Waterboy, I'm aware that one could easily find 600 Trump scandals but the public has already shown that these are baked in to the price. If Biden is the "boy scout" to Trump, he has a lot farther to fall, and a history of scandals hurting him more, including the plagiarism debacle that was the end of his first presidential campaign. Trump sees something like that and says, "A plagiarism scandal?! I can do three of those in a week and add a few escorts and money laundering accusations to boot without even making the news because of whatever else I'm doing that's even worse!"

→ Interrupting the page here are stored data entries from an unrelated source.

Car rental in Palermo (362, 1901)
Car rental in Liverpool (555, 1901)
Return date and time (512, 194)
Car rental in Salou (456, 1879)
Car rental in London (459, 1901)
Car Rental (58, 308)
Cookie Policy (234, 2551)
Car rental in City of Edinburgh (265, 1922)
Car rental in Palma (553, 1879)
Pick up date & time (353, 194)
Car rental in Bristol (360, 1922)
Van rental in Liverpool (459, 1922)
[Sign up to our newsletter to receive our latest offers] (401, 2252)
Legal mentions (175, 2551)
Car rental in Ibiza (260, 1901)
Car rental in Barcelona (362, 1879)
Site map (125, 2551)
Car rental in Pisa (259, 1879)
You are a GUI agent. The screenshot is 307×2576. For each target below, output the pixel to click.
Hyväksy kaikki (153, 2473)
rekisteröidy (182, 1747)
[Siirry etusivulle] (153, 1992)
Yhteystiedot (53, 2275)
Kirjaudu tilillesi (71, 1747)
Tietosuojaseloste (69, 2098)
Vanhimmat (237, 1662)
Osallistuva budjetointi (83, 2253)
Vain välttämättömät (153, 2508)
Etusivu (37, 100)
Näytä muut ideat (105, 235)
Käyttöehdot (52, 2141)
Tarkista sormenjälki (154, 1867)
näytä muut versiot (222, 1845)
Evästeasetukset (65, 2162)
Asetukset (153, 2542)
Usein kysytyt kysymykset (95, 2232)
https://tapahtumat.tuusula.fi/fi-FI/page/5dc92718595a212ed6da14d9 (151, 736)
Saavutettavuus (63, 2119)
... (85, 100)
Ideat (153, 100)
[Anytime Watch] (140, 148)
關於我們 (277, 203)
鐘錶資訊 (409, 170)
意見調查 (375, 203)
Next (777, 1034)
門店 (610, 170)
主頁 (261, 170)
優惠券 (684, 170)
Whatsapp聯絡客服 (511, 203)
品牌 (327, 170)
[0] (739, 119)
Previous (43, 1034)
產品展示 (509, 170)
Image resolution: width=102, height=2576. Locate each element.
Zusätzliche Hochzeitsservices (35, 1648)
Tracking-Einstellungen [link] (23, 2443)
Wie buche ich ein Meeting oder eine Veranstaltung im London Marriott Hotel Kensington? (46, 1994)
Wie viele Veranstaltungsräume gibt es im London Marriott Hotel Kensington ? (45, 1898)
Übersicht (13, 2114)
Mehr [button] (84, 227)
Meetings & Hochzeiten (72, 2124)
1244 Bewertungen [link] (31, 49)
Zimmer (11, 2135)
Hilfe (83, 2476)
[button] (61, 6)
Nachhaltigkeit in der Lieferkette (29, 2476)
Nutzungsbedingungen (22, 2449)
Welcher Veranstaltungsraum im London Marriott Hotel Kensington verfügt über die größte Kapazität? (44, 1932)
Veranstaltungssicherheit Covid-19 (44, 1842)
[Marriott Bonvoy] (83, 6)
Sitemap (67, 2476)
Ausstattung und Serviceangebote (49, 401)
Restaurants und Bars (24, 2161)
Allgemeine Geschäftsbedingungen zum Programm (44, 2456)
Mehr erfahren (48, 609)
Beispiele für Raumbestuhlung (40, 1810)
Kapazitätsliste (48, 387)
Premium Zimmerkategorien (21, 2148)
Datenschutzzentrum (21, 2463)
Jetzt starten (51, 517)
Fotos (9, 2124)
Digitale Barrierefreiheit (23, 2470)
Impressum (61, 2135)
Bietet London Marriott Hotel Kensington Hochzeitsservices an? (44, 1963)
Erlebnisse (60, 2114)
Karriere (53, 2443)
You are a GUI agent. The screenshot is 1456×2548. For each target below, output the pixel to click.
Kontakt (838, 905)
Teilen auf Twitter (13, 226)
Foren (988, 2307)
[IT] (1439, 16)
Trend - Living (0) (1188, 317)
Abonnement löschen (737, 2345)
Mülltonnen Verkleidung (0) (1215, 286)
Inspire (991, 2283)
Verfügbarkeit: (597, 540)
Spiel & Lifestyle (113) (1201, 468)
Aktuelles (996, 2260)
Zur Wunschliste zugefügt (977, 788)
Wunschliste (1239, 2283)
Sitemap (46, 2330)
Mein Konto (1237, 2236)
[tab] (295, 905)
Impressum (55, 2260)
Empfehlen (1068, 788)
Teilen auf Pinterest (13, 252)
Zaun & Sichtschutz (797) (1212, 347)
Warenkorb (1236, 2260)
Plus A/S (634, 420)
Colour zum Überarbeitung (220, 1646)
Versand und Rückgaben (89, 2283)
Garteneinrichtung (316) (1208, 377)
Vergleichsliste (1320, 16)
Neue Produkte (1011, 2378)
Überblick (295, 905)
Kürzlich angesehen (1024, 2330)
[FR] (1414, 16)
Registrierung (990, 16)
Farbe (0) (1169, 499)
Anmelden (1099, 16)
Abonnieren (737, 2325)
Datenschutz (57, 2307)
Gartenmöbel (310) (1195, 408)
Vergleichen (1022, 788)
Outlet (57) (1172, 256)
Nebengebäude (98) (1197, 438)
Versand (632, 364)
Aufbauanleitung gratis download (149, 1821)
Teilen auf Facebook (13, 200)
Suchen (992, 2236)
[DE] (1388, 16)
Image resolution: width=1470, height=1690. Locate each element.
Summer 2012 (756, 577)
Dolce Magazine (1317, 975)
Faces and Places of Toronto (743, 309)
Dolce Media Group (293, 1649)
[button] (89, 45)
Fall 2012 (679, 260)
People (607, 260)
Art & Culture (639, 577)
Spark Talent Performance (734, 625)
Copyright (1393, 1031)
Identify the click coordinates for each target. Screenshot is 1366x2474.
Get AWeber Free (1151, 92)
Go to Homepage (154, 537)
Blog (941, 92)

There's a difference between buying a BMW or Audi that breaks down every now and then and a Toyota or Honda that breaks down the exact same or even less frequently. In the case of the former, you bought for other reasons and knew you'd have frequent service, but the latter brands are often purchased specifically for reliability. 

quasihumanist

My worry is that, on Wednesday morning, Trump looks at the trends in absentee ballot counting and tweets that all patriotic Americans should march on Madison, Harrisburg, and Tallahassee to stop the fraudulent mail-in votes from being counted.  A few thousand armed white supremacists shooting at random stuff in those cities won't stop the vote counting (which is all done in counties or towns anyway), but it could be bad.

I also think that, if Trump loses convincingly, we'll see a significant increase in low-level white supremacist domestic terrorism.